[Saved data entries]
|---|
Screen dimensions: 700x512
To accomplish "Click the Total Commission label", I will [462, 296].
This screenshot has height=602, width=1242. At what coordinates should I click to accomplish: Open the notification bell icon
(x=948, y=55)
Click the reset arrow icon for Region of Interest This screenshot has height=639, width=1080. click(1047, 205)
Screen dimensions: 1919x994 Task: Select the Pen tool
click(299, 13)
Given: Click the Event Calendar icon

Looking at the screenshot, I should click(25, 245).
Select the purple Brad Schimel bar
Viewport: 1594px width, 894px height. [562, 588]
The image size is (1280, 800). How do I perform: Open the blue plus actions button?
|---|
**EXERCISE BRIEF**
Locate "Click the reset" in the data above. Then repeat, exactly, its line and each line after it through the last, adding nothing.

**COMPLETED EXERCISE**
Click the reset arrow icon for Region of Interest This screenshot has height=639, width=1080. click(1047, 205)
Screen dimensions: 1919x994 Task: Select the Pen tool
click(299, 13)
Given: Click the Event Calendar icon

Looking at the screenshot, I should click(25, 245).
Select the purple Brad Schimel bar
Viewport: 1594px width, 894px height. [562, 588]
The image size is (1280, 800). How do I perform: Open the blue plus actions button?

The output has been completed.